TASK DIRECTIONS |
Would you pull out every line of the material that contains the string "computer"?
________________________________________
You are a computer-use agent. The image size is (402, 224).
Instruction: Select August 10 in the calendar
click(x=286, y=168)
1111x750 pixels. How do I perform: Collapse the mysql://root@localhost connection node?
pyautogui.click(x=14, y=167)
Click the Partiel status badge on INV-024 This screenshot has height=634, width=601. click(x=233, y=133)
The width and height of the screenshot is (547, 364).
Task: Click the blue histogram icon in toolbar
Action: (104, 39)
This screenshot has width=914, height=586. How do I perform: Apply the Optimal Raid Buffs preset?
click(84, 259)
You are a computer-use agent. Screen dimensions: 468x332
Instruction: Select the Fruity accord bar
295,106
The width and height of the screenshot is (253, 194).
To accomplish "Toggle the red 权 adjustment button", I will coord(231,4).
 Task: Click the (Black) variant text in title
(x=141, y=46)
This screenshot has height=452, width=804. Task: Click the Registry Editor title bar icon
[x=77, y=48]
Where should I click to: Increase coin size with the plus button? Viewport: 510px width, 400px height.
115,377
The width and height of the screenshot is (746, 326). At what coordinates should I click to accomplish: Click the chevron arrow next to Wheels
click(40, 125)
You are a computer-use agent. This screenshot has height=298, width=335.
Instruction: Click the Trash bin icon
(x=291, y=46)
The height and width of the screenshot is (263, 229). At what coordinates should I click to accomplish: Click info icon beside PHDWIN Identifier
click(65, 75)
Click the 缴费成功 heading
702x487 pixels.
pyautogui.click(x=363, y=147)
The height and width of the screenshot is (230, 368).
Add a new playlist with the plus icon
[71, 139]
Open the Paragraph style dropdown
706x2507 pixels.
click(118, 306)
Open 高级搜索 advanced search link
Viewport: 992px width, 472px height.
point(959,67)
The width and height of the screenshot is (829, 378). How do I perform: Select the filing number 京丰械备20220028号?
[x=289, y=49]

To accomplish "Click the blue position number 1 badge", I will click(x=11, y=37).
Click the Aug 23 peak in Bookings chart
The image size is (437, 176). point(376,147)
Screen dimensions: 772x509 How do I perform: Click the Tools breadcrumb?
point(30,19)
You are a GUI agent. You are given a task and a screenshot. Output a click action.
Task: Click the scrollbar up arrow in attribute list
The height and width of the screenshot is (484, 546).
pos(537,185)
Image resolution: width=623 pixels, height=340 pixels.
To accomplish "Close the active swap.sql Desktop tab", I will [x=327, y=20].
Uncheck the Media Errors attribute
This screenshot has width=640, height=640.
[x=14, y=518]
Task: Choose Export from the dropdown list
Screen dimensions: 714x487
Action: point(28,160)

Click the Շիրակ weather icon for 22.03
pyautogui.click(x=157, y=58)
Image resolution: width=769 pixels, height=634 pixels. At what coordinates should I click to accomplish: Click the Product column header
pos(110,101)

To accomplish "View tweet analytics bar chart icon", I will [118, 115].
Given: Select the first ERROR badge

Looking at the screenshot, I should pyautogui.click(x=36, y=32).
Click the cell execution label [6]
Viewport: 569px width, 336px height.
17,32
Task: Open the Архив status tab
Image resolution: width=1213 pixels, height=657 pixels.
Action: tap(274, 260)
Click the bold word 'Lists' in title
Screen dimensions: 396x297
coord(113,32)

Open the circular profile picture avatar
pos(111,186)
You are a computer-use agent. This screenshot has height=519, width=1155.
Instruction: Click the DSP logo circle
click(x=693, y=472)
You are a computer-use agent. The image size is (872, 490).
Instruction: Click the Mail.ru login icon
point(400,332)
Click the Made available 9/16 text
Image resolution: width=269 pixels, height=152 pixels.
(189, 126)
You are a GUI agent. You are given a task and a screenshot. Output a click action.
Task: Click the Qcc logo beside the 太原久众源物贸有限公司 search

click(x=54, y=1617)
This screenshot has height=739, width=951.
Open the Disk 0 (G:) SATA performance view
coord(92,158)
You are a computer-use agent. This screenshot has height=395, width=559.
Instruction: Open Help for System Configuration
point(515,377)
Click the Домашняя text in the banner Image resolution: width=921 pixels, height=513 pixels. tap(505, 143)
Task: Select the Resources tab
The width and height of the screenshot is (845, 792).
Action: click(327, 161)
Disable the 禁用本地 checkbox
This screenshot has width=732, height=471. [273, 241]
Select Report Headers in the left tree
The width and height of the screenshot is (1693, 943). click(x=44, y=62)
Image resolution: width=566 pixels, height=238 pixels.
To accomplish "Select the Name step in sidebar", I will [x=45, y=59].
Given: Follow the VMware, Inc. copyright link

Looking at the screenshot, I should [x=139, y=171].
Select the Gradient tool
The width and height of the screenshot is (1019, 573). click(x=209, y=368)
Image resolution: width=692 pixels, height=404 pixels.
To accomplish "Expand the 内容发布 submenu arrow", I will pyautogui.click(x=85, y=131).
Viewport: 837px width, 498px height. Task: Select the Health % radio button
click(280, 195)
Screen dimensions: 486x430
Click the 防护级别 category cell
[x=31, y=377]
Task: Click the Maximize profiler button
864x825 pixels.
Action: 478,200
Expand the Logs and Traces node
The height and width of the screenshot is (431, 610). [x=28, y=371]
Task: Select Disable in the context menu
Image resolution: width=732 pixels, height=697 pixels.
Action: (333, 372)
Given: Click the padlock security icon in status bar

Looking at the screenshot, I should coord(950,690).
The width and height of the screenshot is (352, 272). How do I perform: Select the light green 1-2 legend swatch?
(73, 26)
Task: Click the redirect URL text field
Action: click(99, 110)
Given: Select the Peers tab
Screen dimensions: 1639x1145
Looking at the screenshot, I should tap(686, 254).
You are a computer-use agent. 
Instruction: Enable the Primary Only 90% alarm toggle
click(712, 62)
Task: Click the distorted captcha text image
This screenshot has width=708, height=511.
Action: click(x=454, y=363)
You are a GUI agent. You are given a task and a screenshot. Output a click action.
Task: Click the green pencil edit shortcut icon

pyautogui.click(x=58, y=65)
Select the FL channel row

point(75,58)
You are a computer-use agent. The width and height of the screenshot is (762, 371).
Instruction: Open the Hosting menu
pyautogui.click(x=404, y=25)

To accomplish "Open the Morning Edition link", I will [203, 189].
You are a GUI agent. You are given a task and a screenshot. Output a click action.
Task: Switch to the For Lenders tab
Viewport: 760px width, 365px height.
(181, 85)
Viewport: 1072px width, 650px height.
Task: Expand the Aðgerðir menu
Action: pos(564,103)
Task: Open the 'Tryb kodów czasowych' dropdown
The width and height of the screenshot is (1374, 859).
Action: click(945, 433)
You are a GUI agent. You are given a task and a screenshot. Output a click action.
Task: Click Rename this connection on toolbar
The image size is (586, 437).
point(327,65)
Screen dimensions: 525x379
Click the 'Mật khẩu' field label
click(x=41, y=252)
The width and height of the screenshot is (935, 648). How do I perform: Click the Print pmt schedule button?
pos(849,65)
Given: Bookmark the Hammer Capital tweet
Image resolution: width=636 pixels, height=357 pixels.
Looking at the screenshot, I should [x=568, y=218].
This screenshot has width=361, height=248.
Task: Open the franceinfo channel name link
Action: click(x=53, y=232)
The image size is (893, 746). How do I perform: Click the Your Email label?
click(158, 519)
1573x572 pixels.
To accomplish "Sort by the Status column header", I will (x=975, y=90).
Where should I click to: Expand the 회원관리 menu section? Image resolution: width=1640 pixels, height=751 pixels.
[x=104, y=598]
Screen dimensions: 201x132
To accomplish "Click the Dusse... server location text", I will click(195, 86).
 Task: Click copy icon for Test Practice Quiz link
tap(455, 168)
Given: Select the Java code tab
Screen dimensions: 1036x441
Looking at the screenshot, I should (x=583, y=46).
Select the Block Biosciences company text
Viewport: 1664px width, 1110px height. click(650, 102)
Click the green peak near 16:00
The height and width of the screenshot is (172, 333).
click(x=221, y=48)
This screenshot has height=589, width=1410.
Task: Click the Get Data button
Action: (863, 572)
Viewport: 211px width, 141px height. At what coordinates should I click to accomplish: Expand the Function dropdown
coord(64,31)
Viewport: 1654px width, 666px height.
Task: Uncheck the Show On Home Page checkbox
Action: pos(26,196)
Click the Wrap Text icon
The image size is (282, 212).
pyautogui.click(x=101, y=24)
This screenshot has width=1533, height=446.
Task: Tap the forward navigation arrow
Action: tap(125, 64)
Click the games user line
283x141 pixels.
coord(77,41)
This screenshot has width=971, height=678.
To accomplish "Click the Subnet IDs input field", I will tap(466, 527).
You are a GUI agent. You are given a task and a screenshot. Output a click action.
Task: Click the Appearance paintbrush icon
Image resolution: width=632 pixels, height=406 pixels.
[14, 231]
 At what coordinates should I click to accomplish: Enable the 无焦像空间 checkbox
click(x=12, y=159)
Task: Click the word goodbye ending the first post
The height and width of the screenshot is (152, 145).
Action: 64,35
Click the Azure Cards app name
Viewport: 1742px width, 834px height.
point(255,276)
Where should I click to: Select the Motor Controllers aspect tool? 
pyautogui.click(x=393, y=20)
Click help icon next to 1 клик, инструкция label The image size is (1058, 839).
________________________________________
ANSWER TO THIS EXERCISE |
You are a computer-use agent. The image size is (402, 224).
You are a computer-use agent. Screen dimensions: 468x332
You are a computer-use agent. This screenshot has height=298, width=335.
You are a computer-use agent. This screenshot has height=519, width=1155.
You are a computer-use agent. The image size is (872, 490).
You are a computer-use agent. This screenshot has height=395, width=559.
You are a computer-use agent. 
You are a computer-use agent. The width and height of the screenshot is (762, 371).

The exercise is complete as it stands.